TASK GOAL - In the records below, find the line containing "This screenshot has width=1322, height=1850." and restate it and all lines after it exactly, through the last line.

RECORDS PROVIDED -

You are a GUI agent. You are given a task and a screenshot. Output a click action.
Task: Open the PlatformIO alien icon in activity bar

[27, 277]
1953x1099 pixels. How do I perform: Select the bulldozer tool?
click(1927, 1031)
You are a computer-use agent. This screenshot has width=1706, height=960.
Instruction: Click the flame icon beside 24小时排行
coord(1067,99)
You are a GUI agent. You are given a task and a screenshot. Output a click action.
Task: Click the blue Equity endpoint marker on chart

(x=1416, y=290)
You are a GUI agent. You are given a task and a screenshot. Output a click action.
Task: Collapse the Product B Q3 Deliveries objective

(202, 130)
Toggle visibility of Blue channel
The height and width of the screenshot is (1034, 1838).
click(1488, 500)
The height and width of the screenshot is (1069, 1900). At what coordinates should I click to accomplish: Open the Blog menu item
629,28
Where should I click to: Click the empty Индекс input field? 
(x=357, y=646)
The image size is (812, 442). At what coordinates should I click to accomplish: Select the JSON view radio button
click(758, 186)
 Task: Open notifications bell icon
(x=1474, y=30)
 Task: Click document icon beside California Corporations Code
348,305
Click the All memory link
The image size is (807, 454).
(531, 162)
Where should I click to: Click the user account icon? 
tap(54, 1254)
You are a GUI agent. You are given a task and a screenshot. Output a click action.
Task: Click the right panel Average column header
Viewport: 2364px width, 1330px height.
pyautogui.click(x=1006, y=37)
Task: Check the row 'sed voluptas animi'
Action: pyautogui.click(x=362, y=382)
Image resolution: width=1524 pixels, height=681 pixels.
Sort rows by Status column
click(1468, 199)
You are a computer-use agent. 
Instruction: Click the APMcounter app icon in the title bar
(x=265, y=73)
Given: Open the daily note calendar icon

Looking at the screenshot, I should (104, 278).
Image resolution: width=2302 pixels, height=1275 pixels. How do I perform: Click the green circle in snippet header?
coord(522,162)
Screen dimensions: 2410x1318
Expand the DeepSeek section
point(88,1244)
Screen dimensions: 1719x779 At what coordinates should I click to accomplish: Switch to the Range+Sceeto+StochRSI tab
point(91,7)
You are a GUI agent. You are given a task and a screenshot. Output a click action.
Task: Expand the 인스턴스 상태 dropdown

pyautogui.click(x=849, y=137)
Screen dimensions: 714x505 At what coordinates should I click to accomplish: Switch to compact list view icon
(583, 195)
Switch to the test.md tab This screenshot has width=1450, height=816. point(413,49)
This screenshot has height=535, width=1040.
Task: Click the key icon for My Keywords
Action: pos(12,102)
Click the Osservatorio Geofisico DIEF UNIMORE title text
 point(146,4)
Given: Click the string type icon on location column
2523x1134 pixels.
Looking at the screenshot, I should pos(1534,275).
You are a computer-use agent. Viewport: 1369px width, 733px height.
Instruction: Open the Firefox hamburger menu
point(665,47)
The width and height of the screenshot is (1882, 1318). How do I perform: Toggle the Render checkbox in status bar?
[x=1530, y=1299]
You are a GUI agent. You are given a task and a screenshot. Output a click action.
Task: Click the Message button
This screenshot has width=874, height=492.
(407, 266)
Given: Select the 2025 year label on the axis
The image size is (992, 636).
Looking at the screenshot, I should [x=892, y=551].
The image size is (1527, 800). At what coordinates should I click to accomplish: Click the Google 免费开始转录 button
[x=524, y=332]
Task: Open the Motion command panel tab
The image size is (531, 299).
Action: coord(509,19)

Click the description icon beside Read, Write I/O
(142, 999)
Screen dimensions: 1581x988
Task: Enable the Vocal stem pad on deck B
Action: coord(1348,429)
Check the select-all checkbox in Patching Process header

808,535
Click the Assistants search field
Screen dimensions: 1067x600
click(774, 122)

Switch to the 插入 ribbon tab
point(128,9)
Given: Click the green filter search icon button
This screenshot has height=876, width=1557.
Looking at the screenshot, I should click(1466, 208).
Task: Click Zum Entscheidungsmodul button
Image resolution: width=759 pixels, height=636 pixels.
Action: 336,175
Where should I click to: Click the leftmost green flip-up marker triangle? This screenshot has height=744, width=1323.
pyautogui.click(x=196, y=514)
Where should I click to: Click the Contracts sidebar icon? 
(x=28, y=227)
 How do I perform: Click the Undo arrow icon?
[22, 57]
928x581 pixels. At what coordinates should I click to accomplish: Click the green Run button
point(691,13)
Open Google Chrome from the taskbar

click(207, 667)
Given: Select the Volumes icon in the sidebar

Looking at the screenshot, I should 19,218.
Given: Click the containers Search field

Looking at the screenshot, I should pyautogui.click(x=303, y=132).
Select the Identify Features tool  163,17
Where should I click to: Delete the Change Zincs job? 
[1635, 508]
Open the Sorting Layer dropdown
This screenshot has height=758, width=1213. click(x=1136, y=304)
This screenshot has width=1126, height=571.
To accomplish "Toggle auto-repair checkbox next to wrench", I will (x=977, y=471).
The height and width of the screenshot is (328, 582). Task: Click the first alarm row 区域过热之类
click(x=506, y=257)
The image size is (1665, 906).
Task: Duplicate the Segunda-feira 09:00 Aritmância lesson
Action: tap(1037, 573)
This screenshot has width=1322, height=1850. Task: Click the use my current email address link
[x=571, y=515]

EXERCISE ANSWER -
This screenshot has width=1322, height=1850. Task: Click the use my current email address link
[x=571, y=515]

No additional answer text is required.